- _What you need to do_
Rewrite the rows from the line that has "This screenshot has height=600, width=800." through the end of the rows, putting "horizontal axis" in place of "x-axis" and changing nothing else. Omit the pictures from your answer.
--------------------------------
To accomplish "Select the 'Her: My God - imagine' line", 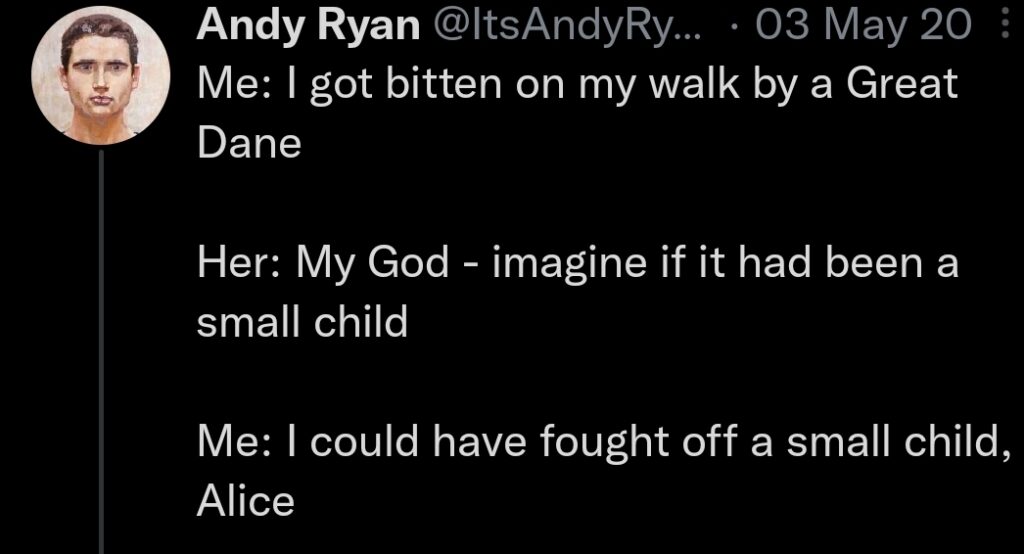I will coord(578,263).
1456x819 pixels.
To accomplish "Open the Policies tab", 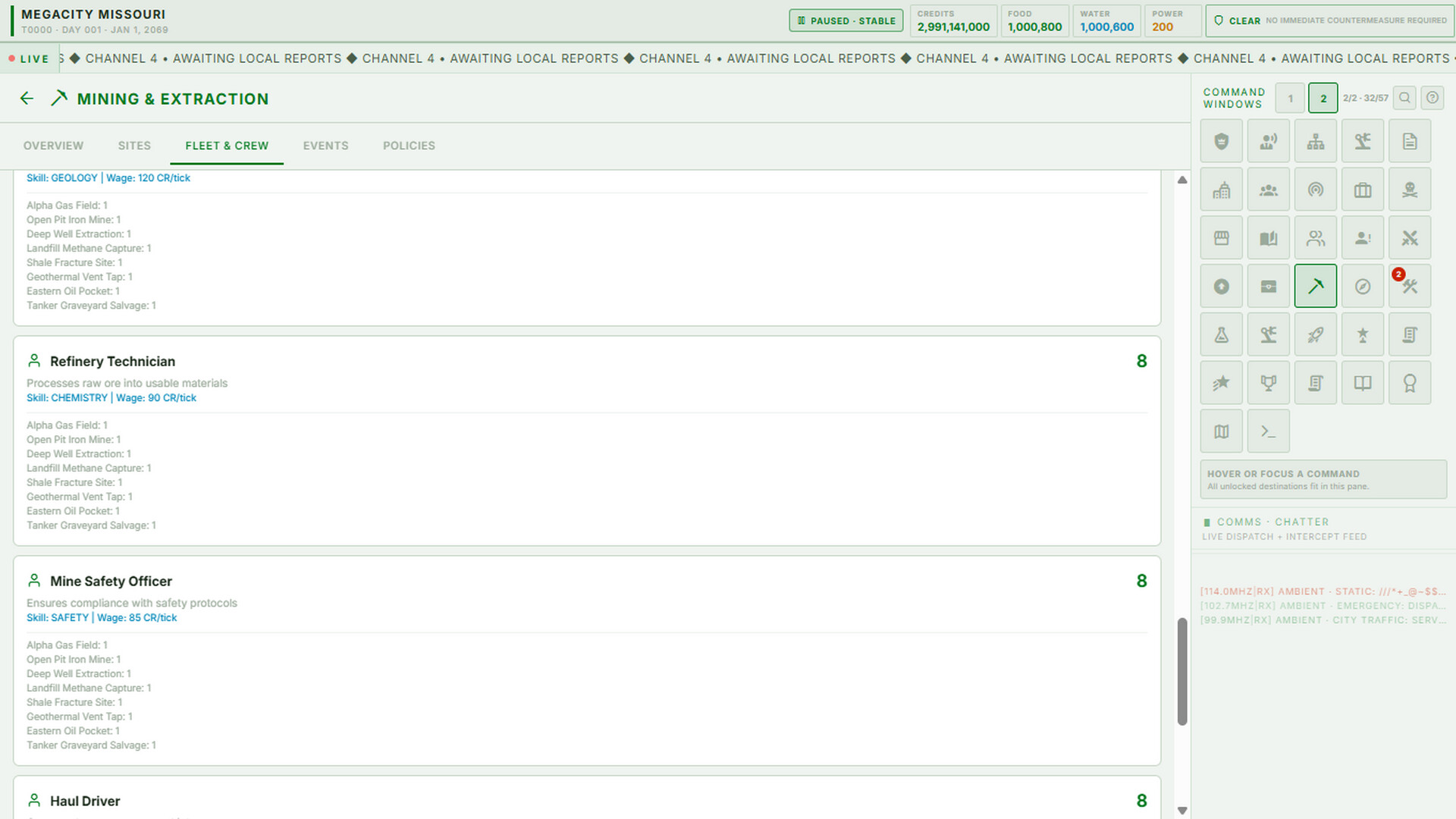I will [409, 146].
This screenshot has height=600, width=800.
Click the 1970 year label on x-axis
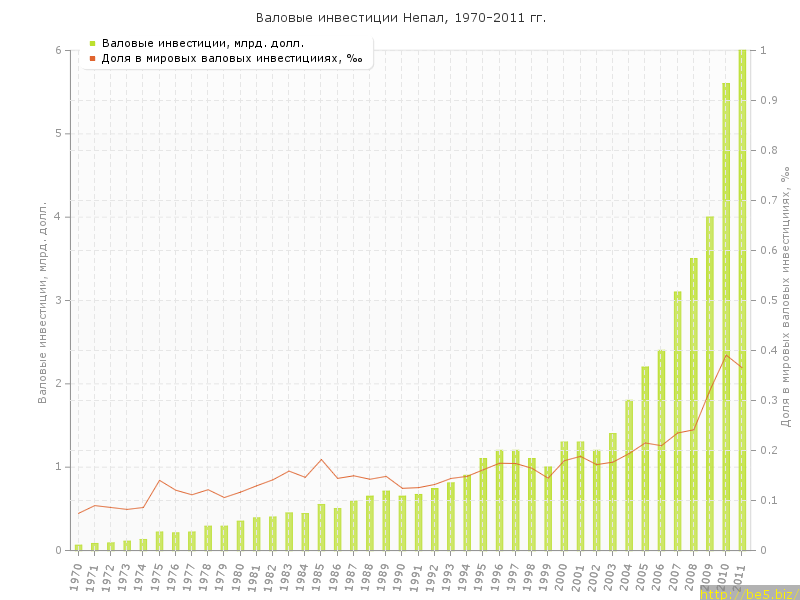(77, 576)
--------------------------------
- _Response_
This screenshot has height=600, width=800.
Click the 1970 year label on horizontal axis
(77, 576)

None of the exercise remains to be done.